I moved upwind, toward the front of the house, going quicker than I would like, banking that the fire would take more of their attention than hunting for me. I reached the edge of the roof, found an ornamental buttress carved to resemble a buffalo head, climbed the first ten feet down, and dropped the last five onto a portion of thatch that wasn't yet ablaze. I loped along, bent over like a monkey, then slid down a snake-shaped column, spiraling as I went, and hit the ground at a staggering run.

I didn't go down the road to the gate, but through the wooded parkland to the high wall of the estate, where—still coughing, still holding off my smoldering exhaustion—I pulled myself up. As I sat on top of the wall and risked a last look back at the house through the shrubbery and the great tower of yellowish smoke rising from it, a black weancat with a collar, its spots just visible in the sheen of its coat, gave me a long look with bright yellow eyes.

I felt no fear, and was sure that even on the ground only feet from the beast, I would be in no danger, and not because it was a pet that looked dangerous only to people who didn't know the truth. This, in spite of its collar, was a wild and powerful hunter, a creature of speed and stealth that would kill without hesitation. But it was also somehow, and in ways that made no literal sense, me, and I felt only an uncanny kinship with the creature.

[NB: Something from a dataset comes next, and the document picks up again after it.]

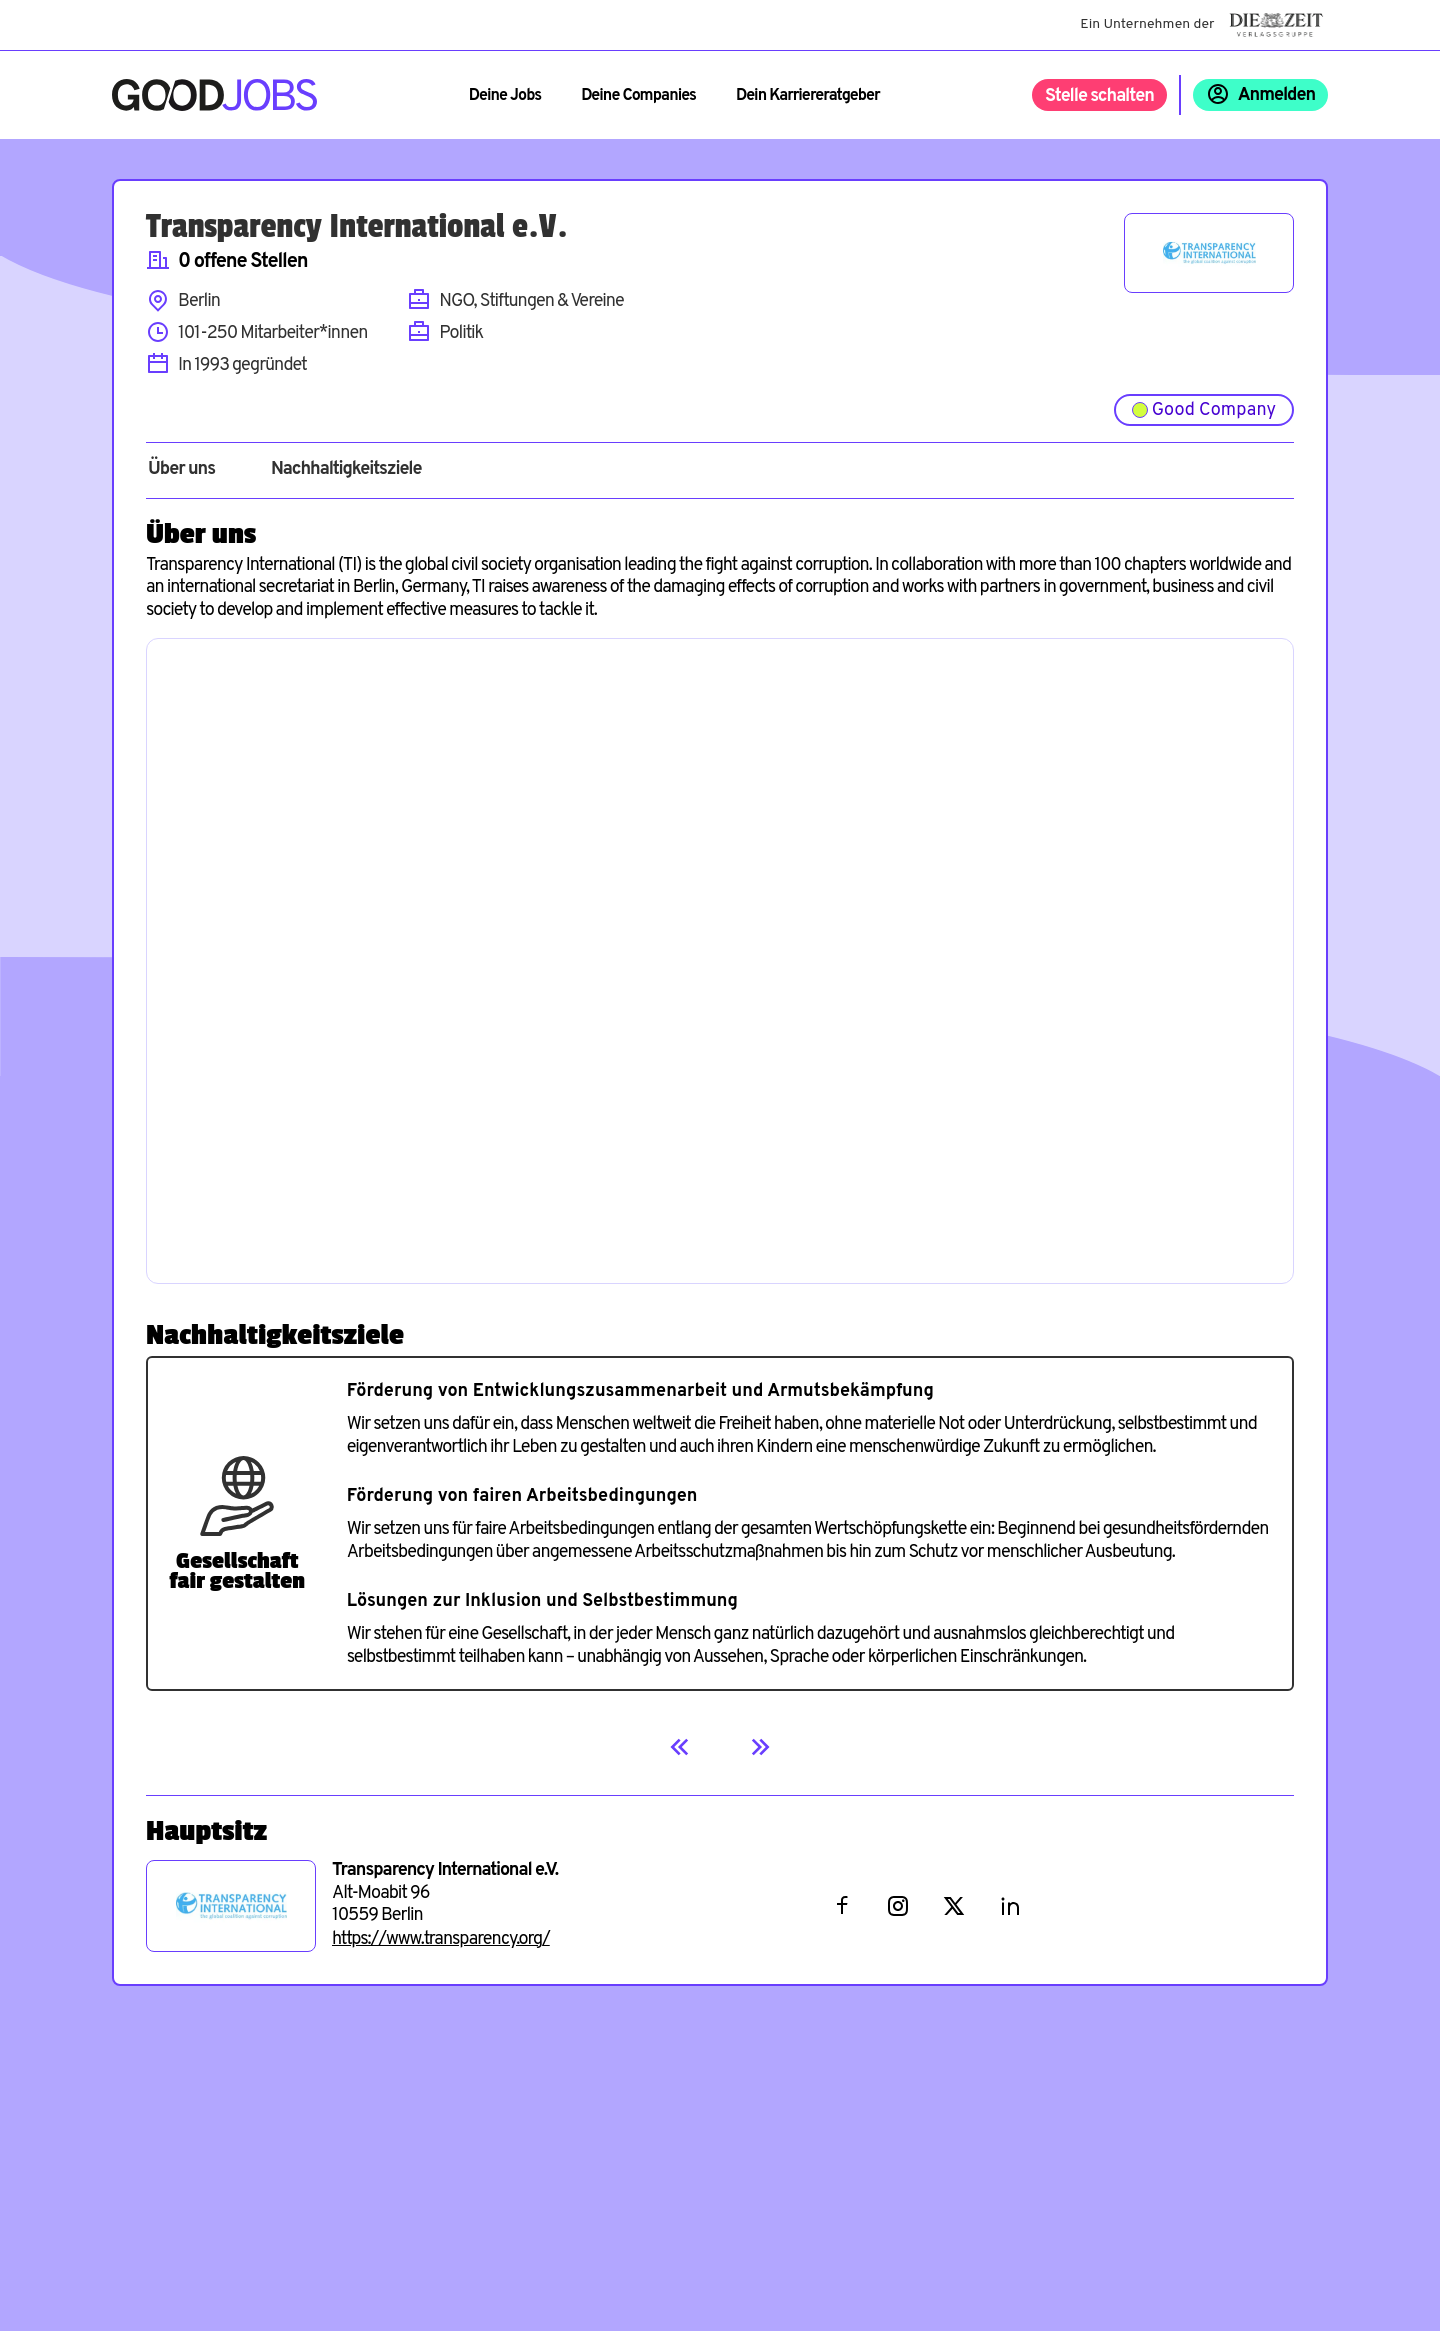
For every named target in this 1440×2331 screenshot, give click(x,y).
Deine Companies (638, 96)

It was an animal out of place, separate from its kind, fatherless, uncertain of who it was, who it could trust, knowing the collar was there but knowing also that it was a collar of the mind: when the moment was right, you could refuse to believe in the collar and it would go away. And that was essential, because all the cat had was itself: muscle and sinew, claw, tooth and bone, senses, experience, skill, instinct and roaring, blood-pumping animal need. Nothing else, not the wall, not the strange people, not the food and water meted out at regular times daily, and not—most certainly not—the collar, none of it mattered one iota.

I dropped onto the other side of the wall and ran.

 

CHAPTER

30

“WHAT'S THIS?” ASKED SARAH,
considering the sheaf of papers I had pushed into her hands.

“Your first story,” I said.

It had taken me over an hour to get back into Bar-Selehm through the orchards and gardens behind the oceanfront mansions, twice as long as it had then taken me to cover the familiar streets to the newspaper stand on the corner of Winckley and Javisha. I had paused only once at a fountain just south of Tanuga Point to wash the worst of the soot and smoke from my clothes and hair.